What is Float Glass
Float glass is a type of glass that is made by pouring molten glass onto a bed of molten tin. This process ensures the glass spreads out evenly, reducing the likelihood of air bubbles or defects. Float glass is predominantly used in windows and windshields due to its clear, distortion-free surface. Its invention marked a significant advancement in the glass industry, allowing for the production of larger, more flawless sheets of glass, which later became the foundation for many specialized glass types. After the float glass process, these sheets can undergo further treatments to become laminated, toughened, or other types of glass.
History of Float Glass
The float glass process was invented in the 1950s by British engineer Sir Alastair Pilkington. Pilkington was looking for a way to produce large sheets of glass without the defects that were common at the time. He discovered that by floating molten glass on top of molten tin, he could create a smooth, consistent surface. This invention revolutionized the glass industry, making it possible to produce large, flawless sheets of glass that were ideal for a wide range of applications.
How is Float Glass Made
The production of float glass starts with melting standard soda-lime-silica glass ingredients in a furnace at around 1500 degrees Celsius. When the molten glass reaches the desired temperature, it’s poured onto a pool of molten tin. The tin serves as a leveling agent, ensuring the glass spreads evenly. As the glass cools, it solidifies and, once at room temperature, is cut into desired sizes.

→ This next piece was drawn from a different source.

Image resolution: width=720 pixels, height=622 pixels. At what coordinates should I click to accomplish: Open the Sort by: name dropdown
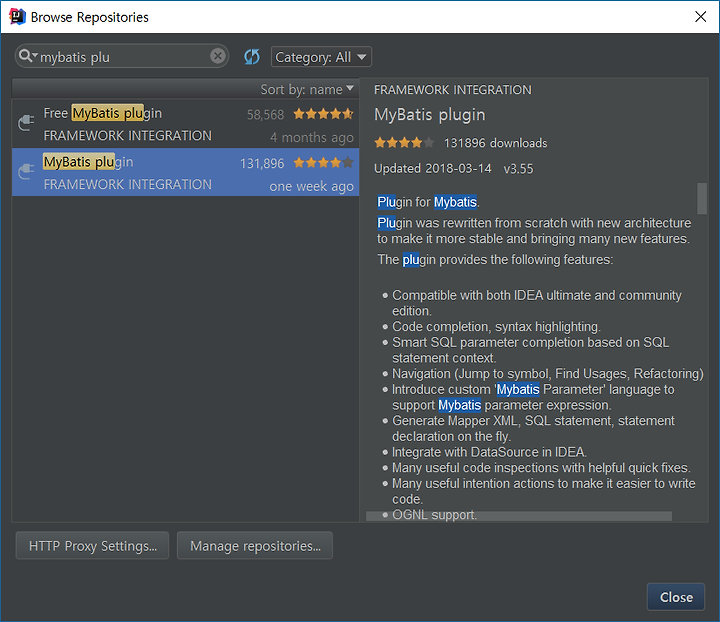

This method yields large sheets of glass with minimal imperfections, ideal for clear applications like windows and windshields. However, it’s essential to note the environmental implications of float glass production, especially concerning energy consumption. Technological advancements are now leading to more energy-efficient production methods.
Applications of Float Glass
Float glass’s clarity, strength, and durability make it suitable for various applications. It’s the foundational medium for other glass types like laminated and toughened glass, commonly used in windows, windshields, skylights, and shower doors. Additionally, its adaptability makes it a favorite for furniture, shelves, and tabletops. With urbanization and the increasing use of glass in modern architecture, especially in developing countries, the demand for float glass in construction and interior design is on the rise.
Advantages of Float Glass
- High clarity: Float glass has very few imperfections, allowing light to pass through it more easily, resulting in higher transparency.
- Easily cut and modified: Float glass can be easily cut and modified to fit a variety of applications.
- Easy to clean: Float glass has a smooth surface that is easy to clean and maintain.
- Low cost: Float glass is cheaper than toughened and laminated glass.
Disadvantages of Float Glass
- Safety concerns: Float glass is not an approved safety glass, meaning that it is not shatter-resistant and should not be used in applications where safety is a concern.
- Prone to scratches: The smooth surface of float glass can scratch easily, so it is not ideal for applications where the glass will come into contact with other surfaces.
Float Glass FAQ
Float glass doesn’t meet AS1288 standards for safety glass, meaning it’s not shatter resistant. Toughened glass is float glass that has been treated to be stronger and more resistant to breakage.
While float glass is not an approved safety glass, it can be used in a variety of applications where safety is not a concern such as windows or doors which cannot be mistaken as an opening, shelves, and furniture.
Yes, float glass can be recycled. The recycling process involves crushing the glass into a fine powder and then using it to create new float glass sheets.
Float glass is available in a variety of thicknesses, from 2mm to 19mm. The most common thicknesses used in applications such as windows are 4mm, and 6mm.